Housing and Utilities

  • Emergency Rental Assistance Program (ERAP)
    • Pennsylvania ERAP County Application Finder
      ERAP remains a lifeline for renters of residential properties who are at risk of eviction or utility shutoffs due to hardship caused by the COVID-19 pandemic. Landlords can apply for assistance on behalf of tenants and receive rental assistance directly if the tenant is eligible. Pennsylvanians experiencing housing instability or at risk of eviction are strongly urged to begin their ERAP application as soon as possible.
  • Low-Income Home Energy Assistance Program (LIHEAP) 
    • www.compass.state.pa.us LIHEAP helps families living on low incomes pay their heating bills in the form of a cash grant. Households in immediate danger of being without heat can also qualify for crisis grants.
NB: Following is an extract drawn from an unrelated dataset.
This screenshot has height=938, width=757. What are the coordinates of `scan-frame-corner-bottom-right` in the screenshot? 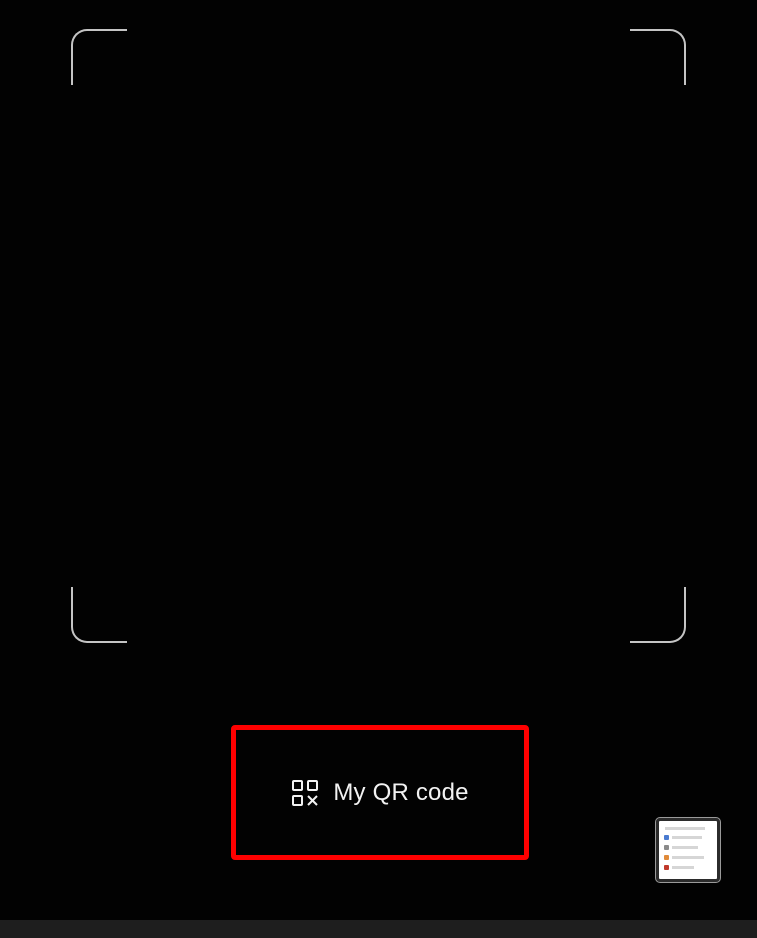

The cash grant is a one-time payment sent directly to the utility company/fuel provider to be credited on your bill. These grants range from $500 to $1,500 based on household size, income, and fuel type. Remember: This is a grant and does not have to be repaid.

Food Assistance

  • Supplemental Nutrition Assistance Program (SNAP)
    •  Apply for benefits: www.compass.state.pa.us SNAP helps Pennsylvanians buy food. People in eligible low-income households can obtain more nutritious diets through SNAP, increasing their food-purchasing power at grocery stores and supermarkets. Those who are eligible receive an Electronic Benefits Transfer (EBT) ACCESS Card to make food purchases.
  • Find a Meal —Find food pantries near you
  • Special Supplemental Nutrition for Women, Infants, and Children (WIC)
    WIC provides nutrition education, breastfeeding instructions, and counseling at designated clinics. To support healthy eating, participants are given vouchers that they can redeem at grocery stores for specific food items.
  • Senior Food Box Program The Senior Food Box Program works to improve the health of low-income seniors by supplementing their diets with nutritious USDA Foods. In Pennsylvania, eligible participants include low-income individuals who are at least 60 years old and whose household income is at or below 130 percent of the U.S. poverty level.

Mental Health

  • PA Support & Referral Hotline
    • Call: 1-855-284-2494 (TTY: 724-631-5600)
      DHS’ mental health support and referral helpline is available 24/7 and is a free resource staffed by skilled and compassionate caseworkers available to counsel Pennsylvanians struggling with anxiety and other challenging emotions.
  • National Suicide Prevention Lifeline
    • Call: 800-273-8255 (Español: 888-628-9454)
    • A chat function is also available
      If you or someone you care about is experiencing thoughts of suicide, please call the Lifeline.
  • Crisis Text Line
    • Text “PA” to 741741 to start the conversation 24/7.
  • PA Crisis Hotlines

Family Assistance

  • KinConnector 
    • Connect with free resources: 1-800-490-8505
    • Find available family services by county
      PA KinConnector provides resources, information, support and education (RISE) for kinship caregivers — including grandparents, aunts or uncles, siblings, cousins, or non-blood “relatives” — who take on the traditional parenting responsibilities when biological parents cannot.
  • Temporary Assistance for Needy Families (TANF) Also referred to as cash assistance, TANF provides cash assistance to pregnant women and dependent children and their parents or relatives who live with and care for them.

Substance Use

  • Get Help Now Helpline
    • Call: 1-800-662-HELP (4357)
      A toll-free helpline maintained through the Department of Drug and Alcohol Programs (DDAP) that connects callers looking for treatment options for themselves or a loved one to resources in their community. Calls are anonymous and available 24/7.
  • Find Treatment Near You
  • Naloxone Standing Order   Naloxone is still available to all Pennsylvanians through a standing order signed by Acting Physician General Dr. Denise Johnson. Carrying naloxone on-hand at all times can be a life-saving action.